India's Yes Bank Builds Blockchain for Vendor Financing

India's fifth-largest bank has built a blockchain vendor financing solution for one of its clients.

AccessTimeIconJan 3, 2017 at 6:55 p.m. UTC
Updated Sep 11, 2021 at 12:50 p.m. UTC

Yes Bank has announced that it has built a blockchain-based vendor financing solution for one of its clients using technology from the open-source project, Hyperledger.

Built for consumer electrical equipment manufacturer Bajaj Electricals, with help from startup Cateina Technologies, the permissioned blockchain system digitizes how Bajaj Electricals is able to transact with its clients.

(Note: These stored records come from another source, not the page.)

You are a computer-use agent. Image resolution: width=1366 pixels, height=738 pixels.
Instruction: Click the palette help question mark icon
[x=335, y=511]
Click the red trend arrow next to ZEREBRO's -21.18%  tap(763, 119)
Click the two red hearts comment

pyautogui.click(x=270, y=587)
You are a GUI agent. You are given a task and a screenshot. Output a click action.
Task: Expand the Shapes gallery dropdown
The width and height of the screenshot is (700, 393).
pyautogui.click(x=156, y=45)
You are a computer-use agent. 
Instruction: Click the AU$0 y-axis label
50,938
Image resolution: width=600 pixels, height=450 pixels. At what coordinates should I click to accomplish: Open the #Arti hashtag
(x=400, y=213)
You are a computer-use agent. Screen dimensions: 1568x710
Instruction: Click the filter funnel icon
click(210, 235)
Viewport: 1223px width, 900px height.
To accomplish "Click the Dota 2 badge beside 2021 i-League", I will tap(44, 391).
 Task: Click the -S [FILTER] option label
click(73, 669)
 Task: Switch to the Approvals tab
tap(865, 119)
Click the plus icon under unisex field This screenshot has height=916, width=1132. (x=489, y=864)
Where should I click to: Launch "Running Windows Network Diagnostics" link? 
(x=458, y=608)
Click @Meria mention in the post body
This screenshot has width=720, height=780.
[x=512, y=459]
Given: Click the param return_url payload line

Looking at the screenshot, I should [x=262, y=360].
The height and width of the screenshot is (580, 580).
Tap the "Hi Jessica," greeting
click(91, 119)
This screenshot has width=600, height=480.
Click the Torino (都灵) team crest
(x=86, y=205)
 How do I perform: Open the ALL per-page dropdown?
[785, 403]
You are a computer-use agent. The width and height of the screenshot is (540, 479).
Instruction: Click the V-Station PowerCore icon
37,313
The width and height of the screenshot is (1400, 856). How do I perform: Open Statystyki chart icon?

According to a press release, the solution allows Mumbai-based Bajaj to automatically debit customer accounts so that these companies can then purchase its own products.

In a statement, Yes Bank expanded on the benefits of this design, which included increased transparency, end-to-end auditing and the immutability of the blockchain that it would be using to secure files.

"The entire process cycle for bill discounting reduces from four days (owing to manual intervention and transit) to almost real-time," the company said in a release.

In statements, Shekhar Bajaj, chairman and managing director of Bajaj Electricals, lauded the integration as one that takes a "significant step" toward what he termed a "digitally integrated solution for supply chain financing".

"This solution enables us to do timely processing of the vendor payment through vendor financing from the bank without physical documents and manual intervention. It also enables us and our vendor to track the status of the transactions on real time basis," he said.

As noted by Business Standard, the announcement coincided with an increase in value for Yes Bank in public markets trading.